Supporting the Next Generation of Scientists
Founded in 1812, The Academy of Natural Sciences of Drexel University is the oldest natural sciences institution in the Western Hemisphere. It wasn’t until 1828, however, that The Academy opened its doors to the public, putting all of its collections on display in a museum-like setting. Today, those collections now contain over 19 million specimens of plants, animals, and insects.
In 2011, The Academy joined forces with Drexel University–another historic Philadelphia institution and world-class research organization, to enhance the exhibits and programs offered to the public and also to establish a groundbreaking academic department focused on environmental science. The partnership has paved the way for The Academy to serve as one of the leading environmental, ecological, and biodiversity research labs in the world.
“We are internationally known for our environmental, ecological, and evolutionary research capabilities, and we are training the next generation of scientists in that area,” said Dr. Nate Rice, Ornithology Collection Manager at The Academy of Natural Sciences of Drexel University.
The Hill at Whitemarsh has played a large role in helping to further this next generation of scientific minds, both through its residents serving as Board members and through a research program that is centered around The Hill’s own Lake Lenape.
“We were interested in the density and diversity of the birds in that area as bigger indicators of wildlife there,” explained Dr. Rice. “Thanks to a generous endowment from the late Jim Stewart, a longtime Board member and resident at The Hill, we are able to fund co-ops and training opportunities as well as provide grants for student projects.”

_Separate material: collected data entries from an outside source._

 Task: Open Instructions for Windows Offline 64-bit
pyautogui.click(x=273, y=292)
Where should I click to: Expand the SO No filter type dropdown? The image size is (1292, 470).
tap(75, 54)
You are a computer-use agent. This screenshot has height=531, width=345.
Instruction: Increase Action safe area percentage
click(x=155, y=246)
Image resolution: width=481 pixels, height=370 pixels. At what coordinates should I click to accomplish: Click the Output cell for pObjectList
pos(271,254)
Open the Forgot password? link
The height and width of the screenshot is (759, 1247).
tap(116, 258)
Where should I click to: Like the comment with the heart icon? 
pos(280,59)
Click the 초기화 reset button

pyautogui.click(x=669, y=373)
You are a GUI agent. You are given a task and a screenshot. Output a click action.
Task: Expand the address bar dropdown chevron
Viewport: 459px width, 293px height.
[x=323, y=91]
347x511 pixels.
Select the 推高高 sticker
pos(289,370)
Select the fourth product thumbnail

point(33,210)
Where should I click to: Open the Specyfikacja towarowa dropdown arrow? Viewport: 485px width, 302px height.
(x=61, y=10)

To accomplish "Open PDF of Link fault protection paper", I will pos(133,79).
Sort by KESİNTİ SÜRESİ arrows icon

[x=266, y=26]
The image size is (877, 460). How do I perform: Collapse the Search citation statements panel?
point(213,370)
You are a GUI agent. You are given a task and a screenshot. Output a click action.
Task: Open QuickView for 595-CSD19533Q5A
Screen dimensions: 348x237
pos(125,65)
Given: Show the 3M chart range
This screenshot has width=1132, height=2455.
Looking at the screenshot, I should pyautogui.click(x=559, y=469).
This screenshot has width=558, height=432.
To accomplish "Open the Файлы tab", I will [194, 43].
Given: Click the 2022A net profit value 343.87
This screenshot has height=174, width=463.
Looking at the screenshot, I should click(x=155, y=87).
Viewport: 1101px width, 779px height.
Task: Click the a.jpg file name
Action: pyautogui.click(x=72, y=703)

One such project looked at the levels of phosphorus, chlorophyll, and nitrogen in the waters of Lake Lenape over the course of two years. Nutrient levels in stormwater retention basins, such as Lake Lenape, can vary based on fertilizer, wastewater, stormwater, and agricultural runoff within the watershed. The research study performed by an Academy of Natural Sciences of Drexel co-op student found that the levels of nitrogen and phosphorus in the pond were much higher than expected. There were absolutely no risks to the residents, but it explained why there was limited plant growth within the body of water.
As an ornithologist, Dr. Rice also leads a team of student ornithologists in a bird study at The Hill. Since the partnership with The Hill began in 2015, Dr. Rice and his budding scientists have identified over 75 types of birds in the trees around Lake Lenape.
“We invest heavily in the ornithology students that are admitted into our program at The Academy. They’re committed to preserving and studying nature, and they are quite literally the next generation of global ornithologists. It’s important to keep providing them with the training they’ll need to thrive out in the wider scientific world, and The Hill is helping us lay the groundwork for that.”
Dr. Rice places an emphasis on the importance of these young scientists having the ability to be out in the field and to learn how to operate in the field. The work might be slow, as collecting data can quite often take years to accomplish, but eventually trends will emerge and tell a story to help humans gain a deeper understanding of nature and make environmentally savvy decisions.
“There are limitations with this kind of work, since there’s no immediate payoff. These long-term nature studies provide us with data before, during, and after certain events–like a seasonal swarm of emerald ash borers, which kills a lot of trees–and it can be beneficial in understanding the full scope of what’s happening,” said Dr. Rice.
When asked why he thinks The Hill serves as such a great setting for this kind of environmental research, Dr. Rice doesn’t hesitate before pointing out that many of the residents there have a great appreciation for nature.
“Loving nature is infectious! Preserving our environment is an idea that can spread easily, and it shows in the passion that The Hill residents all have,” he said.